Franchise agreements often include restrictions – such as exclusive territories, non-compete clauses and purchase obligations – to ensure uniform distribution and to protect the franchisor’s intellectual property (IP). The European Commission and the Danish Competition Authority recognise that certain restrictions which are objectively necessary for the franchise system’s operation may be exempt from the prohibition against anti-competitive agreements in Article 101(1) of the Treaty on the Functioning of the European Union (TFEU) – eg, restrictions on competitors’ access to know-how and non-compete obligations that are necessary to ensure a common identity and reputation of the franchise network.
Competitive restraints contained in franchise agreements will be assessed using the principles applicable to the distribution system that most closely corresponds to the particular franchise agreement – eg, a franchise agreement that results in a closed network, where the franchisees are prohibited from selling to non-franchisees, must be assessed under the principles applicable to selective distribution.
Note that under certain circumstances it may be possible to modify a franchise agreement so that it differs from what is stated in 6.2 Exclusive Territories and Competing Businesses, 6.3 Requiring Franchisees to Purchase Specific Goods and Services and 6.4 Channel Reservation. However, this would require an individual assessment of the specific agreement and relevant market conditions to ensure that the agreement is reasonable and complies with applicable law.
Exclusive Territories
The franchisor is often permitted to grant the franchisee the exclusive rights to operate the franchise within a specific geographical area, and exclusivity provisions are common in Danish franchise agreements. The agreement is covered by the Vertical Agreement Block Exemption (VBER; see also 6.5 Vertical Agreement Block Exemptions) if:
If the franchise agreement does not contain any exclusivity provision, the franchisor is allowed to conduct business under the franchised brand in the specific geographical area itself, or may grant others the right to do so. However, the franchisor must always observe its duty of loyalty towards the franchisee.
Competing Businesses
In general, case law states that non-compete obligations that are necessary to ensure a common identity and reputation of the franchise network can prohibit the franchisee from establishing a similar business in an area where the franchisee may compete with a member of the franchising network. Such a non-compete obligation may last during the term of the contract and for a reasonable period after its expiry.
A non-compete obligation that is limited to a maximum period of one year after the termination of the franchise agreement is covered by the VBER (see again 6.5 Vertical Agreement Block Exemptions) if two additional conditions are met. First, the non-compete obligation must be limited to the point of sale from which the franchisee operated during the term of the agreement. Second, the non-compete obligation must be indispensable to protecting the know-how that the franchisor has transferred to the franchisee.
The franchisor can require the franchisee to purchase certain products and services only from the franchisor or its nominated suppliers. This is a common practice for Danish franchise arrangements.
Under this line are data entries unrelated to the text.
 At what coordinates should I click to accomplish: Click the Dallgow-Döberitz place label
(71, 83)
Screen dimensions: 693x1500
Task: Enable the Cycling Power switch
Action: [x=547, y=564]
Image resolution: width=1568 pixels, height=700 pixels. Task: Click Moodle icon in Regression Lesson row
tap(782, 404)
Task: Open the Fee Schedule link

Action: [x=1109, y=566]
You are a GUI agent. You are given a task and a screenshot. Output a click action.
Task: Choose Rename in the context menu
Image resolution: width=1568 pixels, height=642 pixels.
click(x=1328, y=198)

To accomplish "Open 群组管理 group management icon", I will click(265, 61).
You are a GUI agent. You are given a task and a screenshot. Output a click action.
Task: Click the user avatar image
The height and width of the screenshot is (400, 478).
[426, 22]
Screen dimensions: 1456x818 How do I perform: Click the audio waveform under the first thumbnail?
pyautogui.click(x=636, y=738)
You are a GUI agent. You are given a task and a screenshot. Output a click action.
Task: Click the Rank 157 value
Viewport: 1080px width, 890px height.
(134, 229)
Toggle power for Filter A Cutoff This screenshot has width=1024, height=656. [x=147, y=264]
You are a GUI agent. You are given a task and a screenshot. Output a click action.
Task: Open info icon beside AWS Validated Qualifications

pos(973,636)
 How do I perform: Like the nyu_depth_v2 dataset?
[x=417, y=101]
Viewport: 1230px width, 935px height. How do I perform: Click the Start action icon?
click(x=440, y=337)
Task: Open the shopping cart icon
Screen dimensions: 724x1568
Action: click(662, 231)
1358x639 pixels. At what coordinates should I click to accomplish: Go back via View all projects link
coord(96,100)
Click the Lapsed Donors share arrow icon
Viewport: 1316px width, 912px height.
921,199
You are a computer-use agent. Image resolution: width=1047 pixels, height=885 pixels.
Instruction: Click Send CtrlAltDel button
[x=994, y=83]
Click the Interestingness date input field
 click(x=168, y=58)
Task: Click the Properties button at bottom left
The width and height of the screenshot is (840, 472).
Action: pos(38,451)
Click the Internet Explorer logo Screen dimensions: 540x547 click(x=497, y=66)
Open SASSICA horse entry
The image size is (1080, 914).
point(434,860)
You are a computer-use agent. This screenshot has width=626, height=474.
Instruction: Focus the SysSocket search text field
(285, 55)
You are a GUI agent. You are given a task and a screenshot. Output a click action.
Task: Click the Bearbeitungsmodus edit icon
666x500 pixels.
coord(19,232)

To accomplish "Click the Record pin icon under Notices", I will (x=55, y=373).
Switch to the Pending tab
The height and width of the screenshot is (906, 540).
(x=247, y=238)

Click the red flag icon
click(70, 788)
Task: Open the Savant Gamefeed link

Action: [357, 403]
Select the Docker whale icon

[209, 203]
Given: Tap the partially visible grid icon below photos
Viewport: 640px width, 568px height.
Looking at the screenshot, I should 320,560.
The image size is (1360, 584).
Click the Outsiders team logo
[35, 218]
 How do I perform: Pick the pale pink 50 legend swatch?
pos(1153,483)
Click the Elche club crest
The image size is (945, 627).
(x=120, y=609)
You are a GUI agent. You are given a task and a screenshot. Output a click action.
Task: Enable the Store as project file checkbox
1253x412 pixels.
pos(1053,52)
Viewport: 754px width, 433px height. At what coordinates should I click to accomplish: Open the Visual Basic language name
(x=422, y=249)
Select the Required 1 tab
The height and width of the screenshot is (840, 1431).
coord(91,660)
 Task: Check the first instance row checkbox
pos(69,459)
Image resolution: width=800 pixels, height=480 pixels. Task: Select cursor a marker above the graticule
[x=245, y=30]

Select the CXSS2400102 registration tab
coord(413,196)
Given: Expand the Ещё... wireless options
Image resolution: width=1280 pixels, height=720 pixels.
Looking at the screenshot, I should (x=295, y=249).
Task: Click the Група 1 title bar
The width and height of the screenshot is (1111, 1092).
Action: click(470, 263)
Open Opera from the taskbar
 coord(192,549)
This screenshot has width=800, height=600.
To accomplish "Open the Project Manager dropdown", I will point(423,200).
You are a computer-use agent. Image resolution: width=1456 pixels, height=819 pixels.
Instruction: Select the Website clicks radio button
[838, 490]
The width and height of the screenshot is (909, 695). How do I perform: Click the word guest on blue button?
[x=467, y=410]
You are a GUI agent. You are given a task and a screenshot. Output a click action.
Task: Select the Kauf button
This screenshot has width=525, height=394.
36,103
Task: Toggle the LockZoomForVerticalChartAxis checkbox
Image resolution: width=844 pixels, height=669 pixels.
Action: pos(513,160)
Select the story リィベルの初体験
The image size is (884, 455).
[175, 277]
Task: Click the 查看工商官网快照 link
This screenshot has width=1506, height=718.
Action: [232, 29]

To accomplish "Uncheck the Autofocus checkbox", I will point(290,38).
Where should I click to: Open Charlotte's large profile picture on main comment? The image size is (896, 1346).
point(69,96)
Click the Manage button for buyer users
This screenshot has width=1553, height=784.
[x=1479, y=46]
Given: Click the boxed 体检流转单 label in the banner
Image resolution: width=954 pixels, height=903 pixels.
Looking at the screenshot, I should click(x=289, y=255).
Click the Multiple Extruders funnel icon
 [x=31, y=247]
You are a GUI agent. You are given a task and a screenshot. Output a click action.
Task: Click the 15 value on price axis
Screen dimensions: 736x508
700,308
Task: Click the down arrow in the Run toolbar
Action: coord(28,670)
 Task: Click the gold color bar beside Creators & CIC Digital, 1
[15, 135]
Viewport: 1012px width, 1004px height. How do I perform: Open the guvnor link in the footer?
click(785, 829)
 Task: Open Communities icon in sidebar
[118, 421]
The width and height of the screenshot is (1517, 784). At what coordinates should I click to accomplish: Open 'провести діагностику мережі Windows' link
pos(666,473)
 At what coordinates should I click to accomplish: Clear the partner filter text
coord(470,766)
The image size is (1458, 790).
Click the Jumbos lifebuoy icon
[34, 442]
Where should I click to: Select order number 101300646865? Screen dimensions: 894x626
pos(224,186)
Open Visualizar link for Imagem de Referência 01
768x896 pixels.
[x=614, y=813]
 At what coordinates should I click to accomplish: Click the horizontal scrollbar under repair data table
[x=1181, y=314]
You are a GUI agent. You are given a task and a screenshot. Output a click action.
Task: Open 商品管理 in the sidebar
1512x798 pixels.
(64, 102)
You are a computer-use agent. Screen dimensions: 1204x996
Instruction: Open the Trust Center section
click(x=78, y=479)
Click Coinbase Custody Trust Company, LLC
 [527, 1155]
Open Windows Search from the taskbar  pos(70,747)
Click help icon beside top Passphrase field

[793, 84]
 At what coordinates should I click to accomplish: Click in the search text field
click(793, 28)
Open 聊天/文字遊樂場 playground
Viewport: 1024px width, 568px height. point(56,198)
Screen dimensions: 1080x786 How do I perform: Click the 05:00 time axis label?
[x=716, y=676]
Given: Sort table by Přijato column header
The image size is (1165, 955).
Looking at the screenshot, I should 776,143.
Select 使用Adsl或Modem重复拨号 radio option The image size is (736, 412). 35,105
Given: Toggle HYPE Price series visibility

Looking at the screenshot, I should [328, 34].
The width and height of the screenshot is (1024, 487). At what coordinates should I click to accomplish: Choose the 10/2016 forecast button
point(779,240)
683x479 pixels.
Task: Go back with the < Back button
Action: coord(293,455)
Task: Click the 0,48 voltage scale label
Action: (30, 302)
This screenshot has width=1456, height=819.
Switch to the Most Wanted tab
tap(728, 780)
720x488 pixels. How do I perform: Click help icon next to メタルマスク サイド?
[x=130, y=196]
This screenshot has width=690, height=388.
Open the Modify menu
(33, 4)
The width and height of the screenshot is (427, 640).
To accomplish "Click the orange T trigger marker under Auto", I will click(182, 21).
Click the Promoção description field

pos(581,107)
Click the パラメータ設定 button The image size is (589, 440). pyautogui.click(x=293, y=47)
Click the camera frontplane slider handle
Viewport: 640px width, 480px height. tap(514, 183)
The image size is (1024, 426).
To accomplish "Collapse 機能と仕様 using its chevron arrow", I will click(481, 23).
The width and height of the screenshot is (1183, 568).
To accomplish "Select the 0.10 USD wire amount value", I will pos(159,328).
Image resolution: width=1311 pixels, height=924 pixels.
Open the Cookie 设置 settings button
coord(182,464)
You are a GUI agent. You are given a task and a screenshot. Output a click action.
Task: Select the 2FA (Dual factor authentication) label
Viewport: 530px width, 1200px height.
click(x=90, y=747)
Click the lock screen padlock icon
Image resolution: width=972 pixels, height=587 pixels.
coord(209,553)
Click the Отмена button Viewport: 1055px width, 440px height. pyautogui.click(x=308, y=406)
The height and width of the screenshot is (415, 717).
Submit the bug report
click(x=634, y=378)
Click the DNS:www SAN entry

A purchasing obligation may constitute a non-compete obligation, as it requires the franchisee to buy goods exclusively from the franchisor or nominated suppliers, thereby preventing other suppliers from competing for the contract goods. A purchasing obligation must therefore be objectively necessary for the operation of a franchise system to comply with EU competition law.
Requiring the purchase of certain products and services only from the franchisor or nominated suppliers is typically necessary to maintain the franchisor’s quality standards for the products and services offered under the franchise concept, as well as to uphold the brand’s integrity and high level of service for consumers.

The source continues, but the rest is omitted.